Figure 1. Demographics of the 19-BM-subject cohort. Age, years; Cauc, Caucasian; pre inf, previous (COVID-19) infection (a). General FACS gating strategy used for sorting BM ASC subsets.

BM MNC were first gated for lymphocytes, singlets, and viable cells (based on their FSC/SSC and Live/Death properties) (b). CD3 and CD14 were then used as dump markers to capture CD19⁺ and CD19⁻ B cell populations. Subsequent sub-gating from CD19⁺ population on the IgD⁻ fraction (versus CD27) and using CD138 versus CD38 allow for breaking down BM ASC populations into 3 subsets of interest: PopA (CD19⁺CD38^hiCD138⁻), PopB (CD19⁺CD38^hiCD138⁺), and PopD (LLPC; CD19⁻CD38^hiCD138⁻).

Figure 2. Exclusion of SARS-CoV-2-specific BM IgG LLPC after SARS2 mRNA vaccines by ELISpots.

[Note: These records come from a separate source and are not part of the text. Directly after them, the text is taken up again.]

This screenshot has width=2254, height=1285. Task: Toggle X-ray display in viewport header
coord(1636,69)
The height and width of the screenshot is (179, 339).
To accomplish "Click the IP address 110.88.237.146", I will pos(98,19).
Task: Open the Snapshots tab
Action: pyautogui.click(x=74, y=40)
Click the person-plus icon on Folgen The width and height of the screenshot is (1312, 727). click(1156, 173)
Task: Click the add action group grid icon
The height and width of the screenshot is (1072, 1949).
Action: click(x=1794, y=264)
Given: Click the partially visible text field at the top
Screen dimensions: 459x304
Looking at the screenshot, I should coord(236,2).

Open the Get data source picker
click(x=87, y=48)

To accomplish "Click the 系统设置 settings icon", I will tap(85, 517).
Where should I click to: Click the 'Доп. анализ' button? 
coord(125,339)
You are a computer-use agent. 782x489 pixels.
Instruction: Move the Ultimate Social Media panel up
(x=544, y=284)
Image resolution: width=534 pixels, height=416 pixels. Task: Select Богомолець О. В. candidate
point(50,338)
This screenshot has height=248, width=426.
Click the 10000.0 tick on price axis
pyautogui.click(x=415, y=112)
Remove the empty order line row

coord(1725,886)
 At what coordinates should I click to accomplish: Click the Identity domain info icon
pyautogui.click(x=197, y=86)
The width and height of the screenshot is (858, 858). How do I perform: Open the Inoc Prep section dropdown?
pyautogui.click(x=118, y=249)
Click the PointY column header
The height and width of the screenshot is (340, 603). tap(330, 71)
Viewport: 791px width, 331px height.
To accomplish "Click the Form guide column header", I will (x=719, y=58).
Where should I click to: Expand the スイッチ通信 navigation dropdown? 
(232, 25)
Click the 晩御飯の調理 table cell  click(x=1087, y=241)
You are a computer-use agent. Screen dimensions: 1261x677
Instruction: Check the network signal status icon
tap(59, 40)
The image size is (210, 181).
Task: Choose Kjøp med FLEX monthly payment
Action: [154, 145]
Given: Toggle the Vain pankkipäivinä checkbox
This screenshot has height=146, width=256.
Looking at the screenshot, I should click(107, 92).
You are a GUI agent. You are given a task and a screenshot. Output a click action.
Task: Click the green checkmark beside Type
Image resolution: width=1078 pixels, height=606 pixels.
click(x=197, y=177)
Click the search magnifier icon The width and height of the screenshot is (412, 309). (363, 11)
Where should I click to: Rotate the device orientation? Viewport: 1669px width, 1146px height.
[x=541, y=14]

The S2P antigen is most sensitive to capture SARS-CoV-2-specific blood ASC isolated after SARS2 mRNA vaccines. Blood ASC from subjects at the peak time which is 5–7 days post-vaccine (a,b). Representative ELISpot scanned images (left, a vaccinated subject without previous COVID-19 infection; right, a vaccinated subject with previous COVID-19 infection) (a). The numbers of input ASC that were incubated for total IgG ~687 (left) or ~522 (right), and antigen-specific ASC IgG ~2,062 (left) or ~1,566 (right). Frequencies (%) of Ag-specific IgG ASC per total IgG ASC. Each circle represents an individual vaccine subject (b). For additional Ag validation, see Suppl. Fig. S2. Summary of the techniques and the experimental design for total, Flu, Tet, and S2P-specific ASC by ELISpots (c). Total IgG, and antigen-specific ASC from PopA, PopB, and PopD for Flu-, Tet-, S2P-specific BM ASC. Representative ELISpot scanned images shown (d). The numbers of input ASC that were incubated were ~52K, ~12.1K, and ~10.1K for PopA, PopB, and PopD, respectively. Each symbol represents an individual vaccine subject for total IgG and antigen-specific ASC from PopA, PopB, and PopD for Flu-,Tet-, S2P-specific BM ASC (e). The numbers indicate fold difference (i.e. ratios) when comparing different BM ASC subsets for the same Ag specificity or comparing different Ag specificities within the same BM ASC subset. ns, not significant; *p<0.05; **p<0.005; ***p<0.0005. Fold difference (i.e. ratios) when comparing different Ag specificities between non-LLPC (i.e. combined PopA and PopB) versus LLPC (PopD) (f). BM IgG ASC response kinetics in the SARS2 mRNA vaccinee who donated three longitudinal BM aspirates (g,h). Representative ELISpot scanned images. The numbers of input ASC that were incubated were ~21K, ~40K, and ~4.9K (10w); ~14K, ~12K, and ~3.8K (62w); and ~58K, ~22K, and ~7.2K (94w) for PopA, PopB, and PopD, respectively (g). Ag-specific BM IgG ASC response kinetics (h). Sub, subject; K: 1,000; LLPC: long-lived plasma cell (dotted boxes in d, e, g, and h); Flu: influenza; Tet: tetanus; Pre inf: previous (COVID-19) infection; d: day; w: week; m: month; y: year. For details of subjects and samples, see Table 1.

Figure 3. Exclusion of SARS-CoV-2-specific BM IgG LLPC in SARS2 mRNA vaccinees by IgG detection from the BM ASC culture supernatants.

Summary of the techniques and the experimental design (a). From the cultures of BM ASC, the supernatant preps were collected for quantitation of Ag-specific IgG. Sups, BM ASC culture supernatant preps; MBBA, multiplex bead binding assay. MBBA measuring IgG specific for Flu, Tet, and S2P (normalized to total IgG and ASC input numbers) from culture supernatant of PopA, PopB, and PopD of 8 individuals (b). All supernatants were collected for 18–24 hours in culture from BM ASC during revival from the FACS sorters and were tested undiluted (neat). Fold difference (i.e. ratios) when comparing normalized Ag-specific IgG in the supernatants from the culture of non-LLPC (combined PopA and PopB) versus LLPC (c). For ratio calculation, see Methods. For IgG standard vs MFI curve, see Suppl. Fig. S4. LLPC: long-lived plasma cell (dotted boxes in b); Flu: influenza; Tet: tetanus. For details of subjects and samples, see Table 1.

Figure 4. Antigen specificity strata of all individuals examined for each BM ASC subset.

n, number of BM donors (a). Graphical summary. The majority of SARS2 plasma cells are excluded from the BM LLPC compartment 33 months after mRNA vaccination (b). Created with BioRender.com.